Budget sous tension pour les Travaux publics. Devant la Commission des Finances, du Budget et de la Comptabilité publique de l’Assemblée nationale, le ministre Edgard Moukoumbi a défendu, en juin dernier, des crédits amputés de près de 10 milliards de francs cfa : 382,9 milliards désormais, contre 392,7 milliards initialement prévus. Une coupe justifiée au nom des équilibres macroéconomiques et de la préservation des investissements jugés prioritaires. Parmi les programmes touchés par cet arbitrage, la Mission 71 « Entretien du patrimoine routier de l’État », censée garantir la préservation et la réhabilitation du réseau routier national, n’échappe pas à la cure d’austérité budgétaire.
Sur le terrain, l’axe PK11-Hôpital régional de l’Estuaire offre une illustration concrète de la distance entre ces orientations budgétaires et leur traduction opérationnelle. La réhabilitation en cours y reprend une méthode déjà appliquée par le passé sur cette même voie : traiter des tronçons ciblés plutôt que l’ensemble du linéaire, une approche qui n’a jamais permis de tenir au-delà de deux mois avant que la dégradation ne reprenne.
Les députés ont d’ailleurs interpellé le ministre sur des points directement liés à cette problématique, notamment la dégradation de la route nationale 1 et l’état des travaux relatifs aux bassins versants, ces derniers jouant un rôle déterminant dans l’évacuation des eaux pluviales et donc dans la durabilité des chaussées urbaines.
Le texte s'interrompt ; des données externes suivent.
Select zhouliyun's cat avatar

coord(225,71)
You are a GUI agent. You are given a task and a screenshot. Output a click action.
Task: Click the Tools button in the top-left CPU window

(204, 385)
Le ministre a assuré que ces difficultés ne remettaient pas en cause « notre volonté d’améliorer durablement les infrastructures », tout en reconnaissant la nécessité de mieux articuler crédits mobilisés et réalisations concrètes.
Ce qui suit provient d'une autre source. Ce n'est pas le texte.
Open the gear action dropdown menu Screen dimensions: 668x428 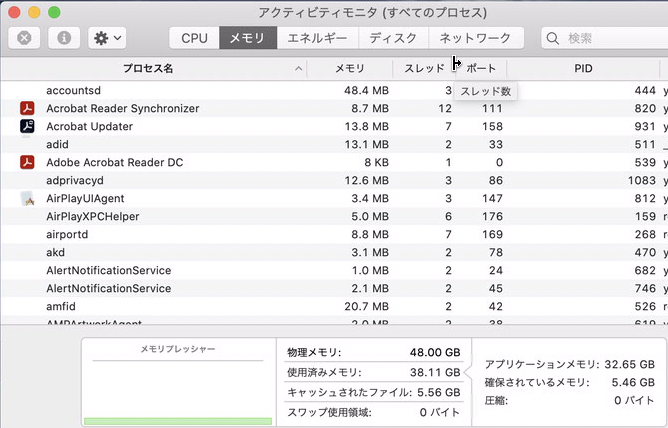(x=106, y=39)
Or c’est précisément cette articulation qui fait défaut sur l’axe PK11. Un budget d’entretien routier révisé à la baisse, conjugué à une méthode de réhabilitation partielle déjà identifiée comme inefficace, laisse peu de marge avant les fortes pluies attendues dès octobre. Le risque n’est pas seulement celui d’un chantier isolé qui échoue, mais celui d’un modèle reconduit à l’échelle nationale malgré des résultats déjà connus. À l’heure où le gouvernement affiche sa volonté de transparence entre crédits votés et travaux réalisés, l’axe PK11 constitue un test grandeur nature.